US may not reduce troops in Afghanistan

NEW YORK - Ahead of next week’s visit of Afghan President Ashraf Ghani to the United States, a leading American newspaper reported Friday that the Obama administration States is nearing a decision to keep more troops in Afghanistan next year than over five thousand it had intended.
In a front page dispatch from Washington, The New York Times said the move effectively upends its drawdown plans in response to roiling violence in the country and another false start in the effort to open peace talks between the Taliban and the Afghan government.
President Ghani, a former World Bank executive, will meet with President Barack Obama as well as Secretary of State John Kerry to discuss possible changes to the U.S. timetable to withdraw the bulk of American troops helping to bolster Afghanistan’s still-struggling military.
The new president will travel with Afghan Chief Executive Officer Abdullah Abdullah, the former foreign minister who was defeated by Ghani after a protracted electoral battle last fall. The trip also will include an address to a joint session of Congress and a stop in New York for talks at the United Nations.
The new president has already vastly improved the atmospherics of the U.S.-Afghan relations since his September election, in contrast to the frequent and public clashes that were the norm in the later years of Hamid Karzai’s tenure. One early result: a bilateral security agreement long blocked under Mr. Karzai was signed almost as soon as Ghani took office, allowing up to 10,000 U.S. troops to remain in the country to train and advise Afghanistan’s security forces.
The new president “has been saying and doing things that are music to Washington’s ears,” said Michael Kugelman, a South Asia analyst, at a briefing this week at the Washington-based Woodrow Wilson Center for Scholars.
As recently as last month, American officials had hoped that a renewed push to bring the Taliban to the negotiating table would yield the beginnings of a peace process and allow the United States to stick with its plan to drop the number of troops in Afghanistan from just under 10,000 to about 5,600 by the end of the year.
But, the Times said,  those hopes have been dashed by signs that the Taliban remain deeply divided over whether to engage in talks, as they have been for years, and that the remaining al-Qaeda presence in the region is proving more resilient than officials had anticipated.
As a result, Afghan and American officials are girding for another year of bloody fighting with the insurgents. Senior Obama administration officials broadly concluded during meetings over the last week that many of the roughly 10,000 troops and thousands of civilian contractors in Afghanistan would be needed well into 2016, officials said.
A change in the administration’s plans would be further evidence of the continuing demands of America’s longest war, which has raged on even after President Obama declared an end to America’s “combat role” in Afghanistan, it was pointed out. It would also reflect the impact of events in Iraq last year, where Iraqi military units collapsed in the face of an offensive by the Islamic State and the administration was compelled to send troops back to the country.
At the same time, according to the Times, the change would expose  Obama to criticism from members of his own party who have pressed him to end America’s military role in Afghanistan.

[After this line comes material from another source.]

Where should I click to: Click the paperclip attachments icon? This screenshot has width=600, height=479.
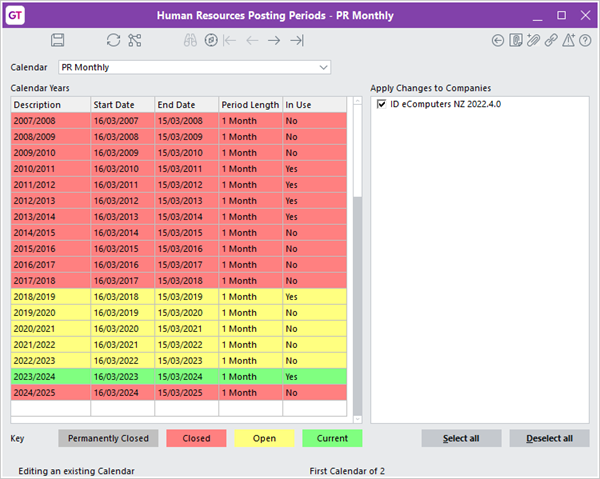534,40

Some of the American officials, who spoke to the Times on the condition of anonymity to discuss classified deliberations over troop strength, said there might not be a public announcement on troop numbers to avoid potential criticism that Mr. Obama is backing away from his pledge to end the war in Afghanistan before he leaves office.
The White House press secretary, Josh Earnest, said on Thursday that President Obama had yet to make a final decision about altering the plans to pull out troops, most of whom are there to train and advise Afghan forces, not to fight. But Earnest added that the president has always said that the military strategy would “constantly be checked against the security situation inside Afghanistan.”

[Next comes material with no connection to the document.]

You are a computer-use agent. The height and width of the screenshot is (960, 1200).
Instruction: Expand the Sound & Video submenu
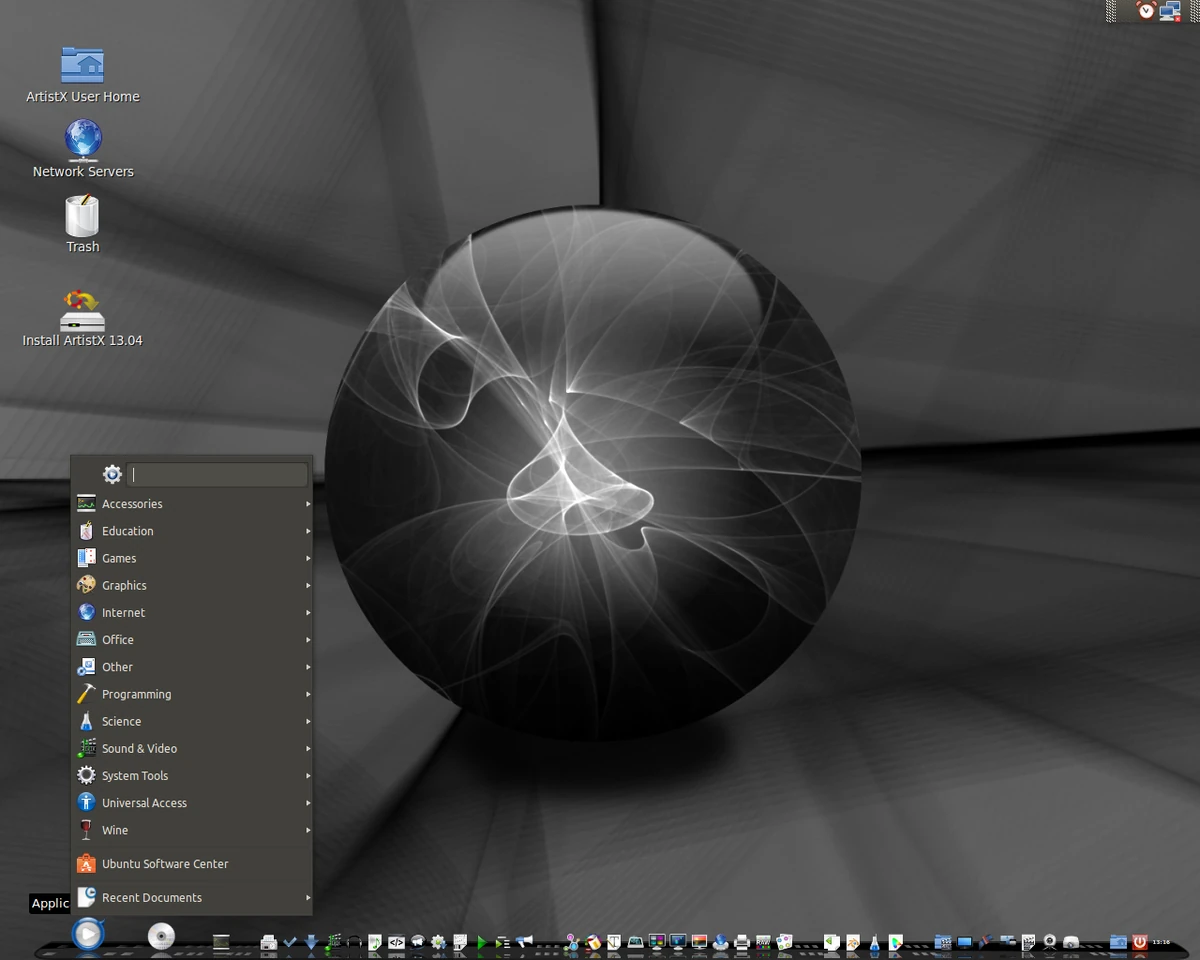(140, 748)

Another senior administration official said that Afghan President Ghani had requested flexibility on the pace of the drawdown, and that “we are actively considering that request.”
Other officials said that the decision was all but made and that only the details had to be worked out. “President Obama has to decide the slope, the pace, of the withdrawal, but all indications are that he’ll delay,” one of the officials was quoted as saying.